__Data records__.
##############################

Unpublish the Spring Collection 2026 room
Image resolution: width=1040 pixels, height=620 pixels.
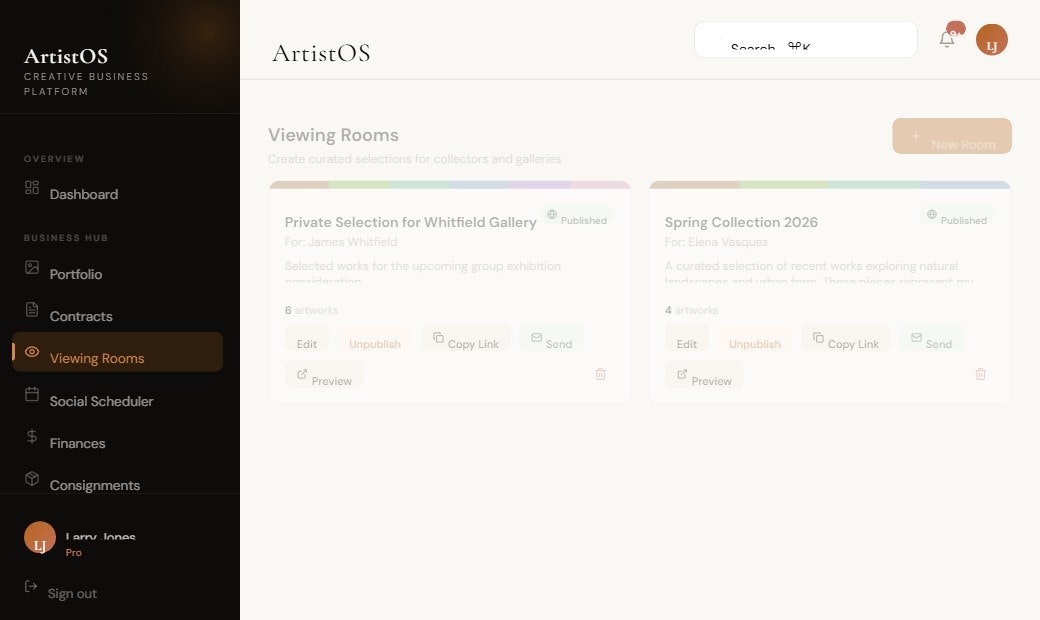pyautogui.click(x=754, y=343)
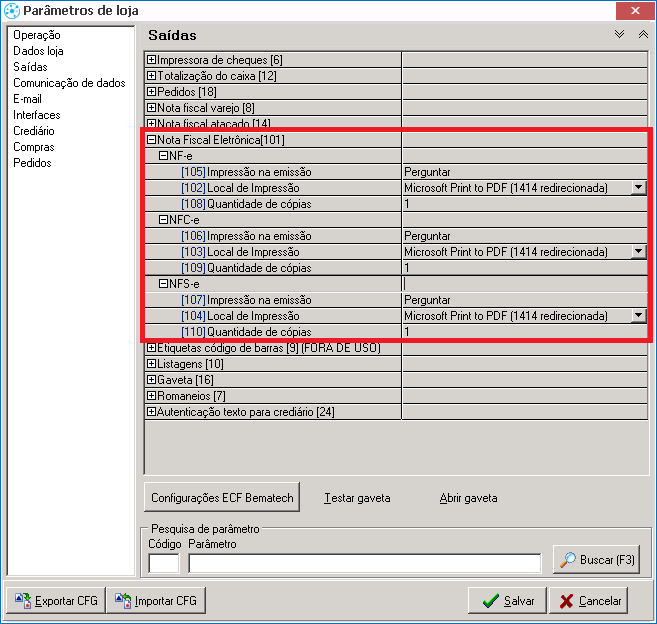Expand the Gaveta [16] group
Screen dimensions: 657x624
click(152, 380)
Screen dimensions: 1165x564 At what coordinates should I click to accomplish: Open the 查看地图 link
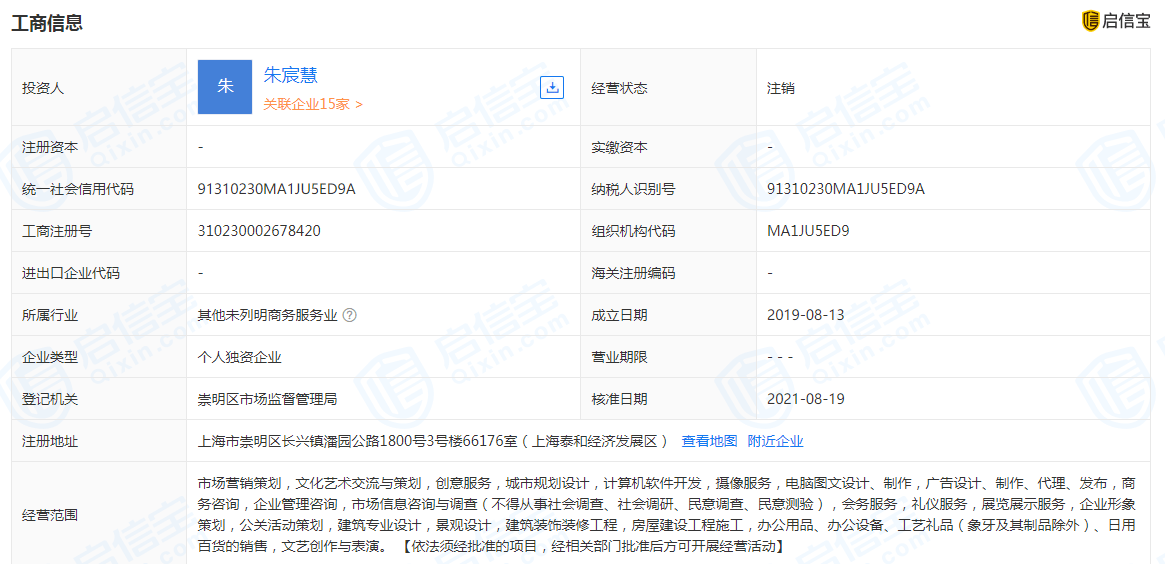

##############################

__Your assignment__.
Output all the entries exactly, minus any pictures.

__The completed task__.
Unpublish the Spring Collection 2026 room
Image resolution: width=1040 pixels, height=620 pixels.
pyautogui.click(x=754, y=343)
Expand the Gaveta [16] group
Screen dimensions: 657x624
click(152, 380)
Screen dimensions: 1165x564 At what coordinates should I click to accomplish: Open the 查看地图 link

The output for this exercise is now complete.